- Directed by: Katsuyuki Motohiro
- Written by: Rika Sogo Masashi Sogo
- Produced by: Chikahiro Andō Chihiro Kameyama Yoshiaki Nakajima Fuyuhiko Nishi Hirotsugu Usui Stephen Chow
- Starring: Ko Shibasaki Tōru Nakamura Zhang Yuqi Tin Kai-man Lam Chi-chung Takashi Okamura Yōsuke Eguchi Miyuu Sawai
- Cinematography: Akira Sakō
- Edited by: Takuya Taguchi
- Music by: Yugo Kanno
- Production company: Robot Communications
- Distributed by: Toho
- Release date: 26 April 2008;
- Running time: 107 minutes
- Country: Japan
- Languages: Japanese Mandarin Cantonese
- Box office: JP¥1.5 billion

= Shaolin Girl =

2008 Japanese sports action comedy film by Katsuyuki Motohiro

Shaolin Girl (少林少女, Shōrin shōjo) is a 2008 Japanese sports action comedy film inspired by Stephen Chow's film Shaolin Soccer (2001).
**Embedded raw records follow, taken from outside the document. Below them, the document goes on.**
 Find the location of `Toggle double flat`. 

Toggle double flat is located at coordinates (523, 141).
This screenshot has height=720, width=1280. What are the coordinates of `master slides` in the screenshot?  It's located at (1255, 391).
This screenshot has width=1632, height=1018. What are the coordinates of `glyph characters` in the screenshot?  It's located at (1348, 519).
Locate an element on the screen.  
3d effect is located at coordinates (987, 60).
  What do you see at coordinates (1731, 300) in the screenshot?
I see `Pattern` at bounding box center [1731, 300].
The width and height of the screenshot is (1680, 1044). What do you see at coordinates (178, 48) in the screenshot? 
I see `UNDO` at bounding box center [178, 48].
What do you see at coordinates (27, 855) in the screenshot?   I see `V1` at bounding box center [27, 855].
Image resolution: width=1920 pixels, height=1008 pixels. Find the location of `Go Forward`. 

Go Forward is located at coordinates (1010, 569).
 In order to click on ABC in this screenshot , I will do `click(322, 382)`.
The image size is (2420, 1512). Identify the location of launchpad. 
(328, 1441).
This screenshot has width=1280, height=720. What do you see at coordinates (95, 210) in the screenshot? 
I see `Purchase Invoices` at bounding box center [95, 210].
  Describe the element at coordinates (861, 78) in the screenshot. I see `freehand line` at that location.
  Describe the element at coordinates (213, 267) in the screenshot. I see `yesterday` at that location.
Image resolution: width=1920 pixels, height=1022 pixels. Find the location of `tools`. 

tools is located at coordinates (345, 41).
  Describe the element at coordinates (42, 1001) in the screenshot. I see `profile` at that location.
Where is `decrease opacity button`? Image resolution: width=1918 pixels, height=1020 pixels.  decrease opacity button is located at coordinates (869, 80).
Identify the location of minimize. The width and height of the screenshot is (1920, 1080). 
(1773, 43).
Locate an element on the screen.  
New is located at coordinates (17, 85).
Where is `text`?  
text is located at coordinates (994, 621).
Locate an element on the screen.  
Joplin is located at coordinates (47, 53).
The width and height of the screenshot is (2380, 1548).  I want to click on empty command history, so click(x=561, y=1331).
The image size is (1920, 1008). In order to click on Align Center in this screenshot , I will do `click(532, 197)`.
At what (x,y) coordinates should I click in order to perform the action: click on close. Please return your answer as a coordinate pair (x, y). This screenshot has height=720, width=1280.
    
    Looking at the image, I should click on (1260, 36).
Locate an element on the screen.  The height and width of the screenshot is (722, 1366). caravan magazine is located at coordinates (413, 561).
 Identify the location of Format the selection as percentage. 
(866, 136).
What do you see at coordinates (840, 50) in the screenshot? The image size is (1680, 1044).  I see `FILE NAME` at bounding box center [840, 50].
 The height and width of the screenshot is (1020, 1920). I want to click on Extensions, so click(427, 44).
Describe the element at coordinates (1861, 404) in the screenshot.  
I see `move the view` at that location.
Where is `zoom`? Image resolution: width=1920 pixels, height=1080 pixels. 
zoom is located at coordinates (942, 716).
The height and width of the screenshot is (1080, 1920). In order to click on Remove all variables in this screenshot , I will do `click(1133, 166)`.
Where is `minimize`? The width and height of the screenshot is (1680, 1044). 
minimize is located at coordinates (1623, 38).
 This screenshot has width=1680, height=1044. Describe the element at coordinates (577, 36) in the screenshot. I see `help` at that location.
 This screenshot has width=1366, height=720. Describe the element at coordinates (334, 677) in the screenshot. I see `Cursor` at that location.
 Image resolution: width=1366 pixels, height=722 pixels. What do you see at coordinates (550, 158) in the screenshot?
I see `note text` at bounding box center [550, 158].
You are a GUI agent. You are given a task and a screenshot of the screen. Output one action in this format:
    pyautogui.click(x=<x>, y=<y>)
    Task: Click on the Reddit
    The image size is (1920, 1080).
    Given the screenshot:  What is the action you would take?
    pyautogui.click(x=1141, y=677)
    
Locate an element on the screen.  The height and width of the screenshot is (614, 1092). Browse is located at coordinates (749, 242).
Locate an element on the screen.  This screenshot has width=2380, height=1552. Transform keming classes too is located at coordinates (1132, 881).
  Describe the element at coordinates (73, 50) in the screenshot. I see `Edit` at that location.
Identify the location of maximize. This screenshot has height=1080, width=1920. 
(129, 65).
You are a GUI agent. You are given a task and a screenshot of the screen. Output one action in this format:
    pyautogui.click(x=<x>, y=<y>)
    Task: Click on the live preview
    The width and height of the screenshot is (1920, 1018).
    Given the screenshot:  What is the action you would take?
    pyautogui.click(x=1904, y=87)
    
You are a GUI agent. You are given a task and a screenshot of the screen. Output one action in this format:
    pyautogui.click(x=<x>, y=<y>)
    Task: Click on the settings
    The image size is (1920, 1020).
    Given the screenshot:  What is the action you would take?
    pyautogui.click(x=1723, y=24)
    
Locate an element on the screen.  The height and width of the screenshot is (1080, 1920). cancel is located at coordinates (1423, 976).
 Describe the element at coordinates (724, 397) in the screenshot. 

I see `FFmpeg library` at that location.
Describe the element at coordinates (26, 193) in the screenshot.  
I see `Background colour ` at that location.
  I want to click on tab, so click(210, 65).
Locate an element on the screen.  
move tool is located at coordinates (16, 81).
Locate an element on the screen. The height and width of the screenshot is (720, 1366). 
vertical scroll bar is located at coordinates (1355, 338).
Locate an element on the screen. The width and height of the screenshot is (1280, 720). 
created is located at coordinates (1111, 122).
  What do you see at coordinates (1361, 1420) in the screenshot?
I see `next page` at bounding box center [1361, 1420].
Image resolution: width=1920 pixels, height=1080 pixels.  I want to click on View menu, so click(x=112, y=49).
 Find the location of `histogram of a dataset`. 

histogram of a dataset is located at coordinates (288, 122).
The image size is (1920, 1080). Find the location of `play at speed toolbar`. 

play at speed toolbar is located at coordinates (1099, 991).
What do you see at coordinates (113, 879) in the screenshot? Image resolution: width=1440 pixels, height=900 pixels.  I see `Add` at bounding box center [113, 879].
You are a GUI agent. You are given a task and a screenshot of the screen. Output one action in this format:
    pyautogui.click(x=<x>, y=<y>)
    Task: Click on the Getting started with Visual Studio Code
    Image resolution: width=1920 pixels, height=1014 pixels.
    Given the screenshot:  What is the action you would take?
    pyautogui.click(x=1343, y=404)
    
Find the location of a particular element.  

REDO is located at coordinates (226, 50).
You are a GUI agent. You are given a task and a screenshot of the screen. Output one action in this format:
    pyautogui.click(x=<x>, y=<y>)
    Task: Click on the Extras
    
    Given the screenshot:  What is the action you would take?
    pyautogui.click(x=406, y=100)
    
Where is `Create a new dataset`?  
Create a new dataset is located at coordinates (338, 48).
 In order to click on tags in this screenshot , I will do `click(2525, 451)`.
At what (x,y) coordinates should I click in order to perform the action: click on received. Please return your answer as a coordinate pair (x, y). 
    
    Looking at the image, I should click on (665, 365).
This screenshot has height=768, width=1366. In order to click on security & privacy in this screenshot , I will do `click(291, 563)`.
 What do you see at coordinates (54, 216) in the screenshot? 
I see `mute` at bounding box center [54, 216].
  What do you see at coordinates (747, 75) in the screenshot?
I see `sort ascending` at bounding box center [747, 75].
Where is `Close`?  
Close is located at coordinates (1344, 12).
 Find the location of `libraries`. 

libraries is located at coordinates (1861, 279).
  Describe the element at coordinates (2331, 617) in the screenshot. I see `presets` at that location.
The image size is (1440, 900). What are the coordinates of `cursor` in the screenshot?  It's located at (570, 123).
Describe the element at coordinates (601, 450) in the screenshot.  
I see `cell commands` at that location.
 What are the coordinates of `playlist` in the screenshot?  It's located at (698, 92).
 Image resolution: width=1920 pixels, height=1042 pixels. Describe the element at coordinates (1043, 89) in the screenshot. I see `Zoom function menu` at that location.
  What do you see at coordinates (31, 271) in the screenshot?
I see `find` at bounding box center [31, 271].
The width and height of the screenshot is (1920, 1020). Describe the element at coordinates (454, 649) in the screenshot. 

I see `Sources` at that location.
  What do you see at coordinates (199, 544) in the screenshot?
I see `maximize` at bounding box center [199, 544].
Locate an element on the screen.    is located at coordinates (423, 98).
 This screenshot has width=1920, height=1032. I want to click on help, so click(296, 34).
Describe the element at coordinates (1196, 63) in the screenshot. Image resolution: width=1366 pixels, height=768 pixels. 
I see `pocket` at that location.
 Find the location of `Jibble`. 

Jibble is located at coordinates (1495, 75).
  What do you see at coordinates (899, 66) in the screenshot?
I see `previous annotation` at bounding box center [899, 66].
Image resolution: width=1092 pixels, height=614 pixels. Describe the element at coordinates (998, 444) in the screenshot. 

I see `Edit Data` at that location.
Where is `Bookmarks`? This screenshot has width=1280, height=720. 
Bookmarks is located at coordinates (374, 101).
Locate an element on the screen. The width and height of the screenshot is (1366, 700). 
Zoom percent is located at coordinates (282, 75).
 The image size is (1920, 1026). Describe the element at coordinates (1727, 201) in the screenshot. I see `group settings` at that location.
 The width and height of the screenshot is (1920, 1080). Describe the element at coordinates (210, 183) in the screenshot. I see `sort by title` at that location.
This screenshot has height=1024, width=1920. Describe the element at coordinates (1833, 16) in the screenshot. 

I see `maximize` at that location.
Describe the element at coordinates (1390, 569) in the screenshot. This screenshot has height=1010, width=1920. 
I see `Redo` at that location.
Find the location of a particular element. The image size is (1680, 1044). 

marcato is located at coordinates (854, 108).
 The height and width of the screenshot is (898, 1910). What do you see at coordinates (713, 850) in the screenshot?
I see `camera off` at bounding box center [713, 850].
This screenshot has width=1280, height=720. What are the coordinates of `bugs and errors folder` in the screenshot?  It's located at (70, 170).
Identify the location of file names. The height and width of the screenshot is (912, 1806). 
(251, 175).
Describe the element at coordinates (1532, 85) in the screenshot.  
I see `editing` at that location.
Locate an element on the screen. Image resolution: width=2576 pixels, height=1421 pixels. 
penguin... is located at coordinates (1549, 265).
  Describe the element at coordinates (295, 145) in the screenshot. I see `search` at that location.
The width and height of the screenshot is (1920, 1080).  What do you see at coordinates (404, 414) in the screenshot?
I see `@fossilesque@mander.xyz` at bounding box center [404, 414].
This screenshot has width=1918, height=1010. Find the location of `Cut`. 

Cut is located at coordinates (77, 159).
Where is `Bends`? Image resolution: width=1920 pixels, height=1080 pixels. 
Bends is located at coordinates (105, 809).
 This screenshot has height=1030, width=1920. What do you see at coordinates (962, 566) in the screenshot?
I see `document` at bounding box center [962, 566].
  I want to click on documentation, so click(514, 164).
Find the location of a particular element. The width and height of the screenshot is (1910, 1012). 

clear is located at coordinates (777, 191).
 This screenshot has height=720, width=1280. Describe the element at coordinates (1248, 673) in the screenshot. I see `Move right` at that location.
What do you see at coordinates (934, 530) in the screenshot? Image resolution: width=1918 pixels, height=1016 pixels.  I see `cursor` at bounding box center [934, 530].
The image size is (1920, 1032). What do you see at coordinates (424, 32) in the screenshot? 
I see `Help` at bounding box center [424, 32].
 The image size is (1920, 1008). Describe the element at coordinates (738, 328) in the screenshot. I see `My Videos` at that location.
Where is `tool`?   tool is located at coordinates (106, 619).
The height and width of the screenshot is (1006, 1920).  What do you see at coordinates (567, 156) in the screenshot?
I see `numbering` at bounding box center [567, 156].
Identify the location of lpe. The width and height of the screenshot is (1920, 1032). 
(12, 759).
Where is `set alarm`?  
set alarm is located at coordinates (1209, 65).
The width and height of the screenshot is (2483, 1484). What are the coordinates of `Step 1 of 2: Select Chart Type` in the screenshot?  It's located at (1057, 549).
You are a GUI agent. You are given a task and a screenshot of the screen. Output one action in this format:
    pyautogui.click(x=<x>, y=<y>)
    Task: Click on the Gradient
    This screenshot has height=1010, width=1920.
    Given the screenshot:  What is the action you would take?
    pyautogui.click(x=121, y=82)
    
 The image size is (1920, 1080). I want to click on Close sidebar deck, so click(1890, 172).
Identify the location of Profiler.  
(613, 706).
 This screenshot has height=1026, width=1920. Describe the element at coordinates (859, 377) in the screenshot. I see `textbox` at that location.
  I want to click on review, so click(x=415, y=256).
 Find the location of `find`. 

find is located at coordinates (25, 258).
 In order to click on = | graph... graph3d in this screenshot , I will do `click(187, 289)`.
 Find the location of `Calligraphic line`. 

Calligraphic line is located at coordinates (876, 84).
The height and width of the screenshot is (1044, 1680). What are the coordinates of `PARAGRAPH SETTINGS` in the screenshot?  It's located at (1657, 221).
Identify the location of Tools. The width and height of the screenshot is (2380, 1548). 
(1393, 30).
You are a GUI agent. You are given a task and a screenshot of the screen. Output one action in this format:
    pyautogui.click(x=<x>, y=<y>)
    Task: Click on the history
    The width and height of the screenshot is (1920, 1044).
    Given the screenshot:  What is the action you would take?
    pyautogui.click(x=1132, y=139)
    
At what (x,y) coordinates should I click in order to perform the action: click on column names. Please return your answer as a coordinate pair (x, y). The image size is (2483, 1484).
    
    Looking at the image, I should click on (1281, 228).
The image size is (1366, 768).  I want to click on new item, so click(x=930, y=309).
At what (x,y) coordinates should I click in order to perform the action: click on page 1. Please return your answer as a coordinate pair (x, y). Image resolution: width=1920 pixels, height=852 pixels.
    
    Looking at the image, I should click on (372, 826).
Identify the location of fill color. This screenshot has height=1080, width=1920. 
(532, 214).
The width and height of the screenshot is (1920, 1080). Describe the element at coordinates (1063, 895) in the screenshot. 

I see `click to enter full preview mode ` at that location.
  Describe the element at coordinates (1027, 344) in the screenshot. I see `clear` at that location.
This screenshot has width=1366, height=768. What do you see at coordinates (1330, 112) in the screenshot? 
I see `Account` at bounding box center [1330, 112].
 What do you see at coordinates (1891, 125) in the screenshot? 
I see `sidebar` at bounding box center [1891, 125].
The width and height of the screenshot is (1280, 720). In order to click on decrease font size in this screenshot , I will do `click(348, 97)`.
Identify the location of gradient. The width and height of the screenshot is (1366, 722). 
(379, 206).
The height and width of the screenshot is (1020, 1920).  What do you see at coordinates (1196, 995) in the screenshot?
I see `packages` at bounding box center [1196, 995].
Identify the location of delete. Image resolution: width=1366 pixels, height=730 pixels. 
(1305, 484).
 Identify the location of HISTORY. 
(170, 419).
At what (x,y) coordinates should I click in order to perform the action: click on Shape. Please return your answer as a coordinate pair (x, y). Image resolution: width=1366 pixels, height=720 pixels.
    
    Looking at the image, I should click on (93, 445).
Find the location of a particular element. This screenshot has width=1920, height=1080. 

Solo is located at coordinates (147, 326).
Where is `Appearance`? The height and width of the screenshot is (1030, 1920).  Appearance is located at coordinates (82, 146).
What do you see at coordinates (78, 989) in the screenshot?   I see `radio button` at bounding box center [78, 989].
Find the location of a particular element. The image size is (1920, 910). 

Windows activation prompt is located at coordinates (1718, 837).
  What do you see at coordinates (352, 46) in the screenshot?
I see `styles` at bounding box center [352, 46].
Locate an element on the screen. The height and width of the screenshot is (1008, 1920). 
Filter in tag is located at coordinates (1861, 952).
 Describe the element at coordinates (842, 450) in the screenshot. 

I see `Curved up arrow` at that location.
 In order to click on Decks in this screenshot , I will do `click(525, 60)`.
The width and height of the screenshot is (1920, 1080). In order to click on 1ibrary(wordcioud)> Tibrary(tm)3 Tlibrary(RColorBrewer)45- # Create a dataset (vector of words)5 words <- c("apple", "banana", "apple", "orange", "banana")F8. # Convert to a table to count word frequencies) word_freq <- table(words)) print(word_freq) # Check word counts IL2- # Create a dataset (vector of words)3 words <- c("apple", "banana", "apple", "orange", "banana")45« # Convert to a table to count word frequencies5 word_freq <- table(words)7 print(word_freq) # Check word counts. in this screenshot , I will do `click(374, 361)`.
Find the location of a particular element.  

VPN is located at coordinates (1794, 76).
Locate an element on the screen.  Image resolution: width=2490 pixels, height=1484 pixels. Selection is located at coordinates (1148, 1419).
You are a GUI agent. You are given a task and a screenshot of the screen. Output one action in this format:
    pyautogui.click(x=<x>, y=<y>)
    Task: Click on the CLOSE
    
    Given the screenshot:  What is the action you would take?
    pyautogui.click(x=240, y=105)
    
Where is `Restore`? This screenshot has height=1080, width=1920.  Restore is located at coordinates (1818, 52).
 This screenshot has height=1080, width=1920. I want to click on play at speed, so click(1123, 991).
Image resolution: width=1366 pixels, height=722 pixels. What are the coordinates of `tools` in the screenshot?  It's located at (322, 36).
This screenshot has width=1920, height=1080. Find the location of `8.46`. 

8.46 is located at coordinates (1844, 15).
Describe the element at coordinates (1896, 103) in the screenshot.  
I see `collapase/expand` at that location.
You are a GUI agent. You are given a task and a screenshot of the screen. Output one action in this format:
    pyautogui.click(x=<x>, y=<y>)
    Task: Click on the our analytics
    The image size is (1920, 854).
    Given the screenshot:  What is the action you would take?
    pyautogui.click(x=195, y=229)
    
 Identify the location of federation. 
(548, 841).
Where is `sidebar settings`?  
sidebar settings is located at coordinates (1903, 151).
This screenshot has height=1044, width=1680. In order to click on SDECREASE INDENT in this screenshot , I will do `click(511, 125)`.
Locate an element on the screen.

Unlike the original film, Shaolin Girl focuses on women's lacrosse. It starred Japanese actress Ko Shibasaki and Hong Kong actors Lam Chi Chung and Tin Kai Man return from the original film. The film was released in Japan on April 26, 2008. Stephen Chow, director and star in Shaolin Soccer, was the producer, but is not credited as a writer or director.

==Plot==
The film focuses on young Rin Sakurazawa, who, after having trained at the Shaolin Temple for 3000 days, returns to Japan to find her dojo abandoned, and her former Shaolin master, a cook at a local restaurant. She is soon introduced to the fictional Seikan International University's Lacrosse Team. Meanwhile, the president of Seikan University, Yuichiro Oba, seems to be following a sinister objective.

==Cast==
- Ko Shibasaki as Rin
- Toru Nakamura
- Kitty Zhang Yuqi
- Tin Kai Man
- Lam Chi Chung
- Takashi Okamura
- Yōsuke Eguchi
- Naoko Watanabe
- Miyuu Sawai
- Masanori Ishii as Electronics Store Owner

==Reception==
This film received mediocre reviews.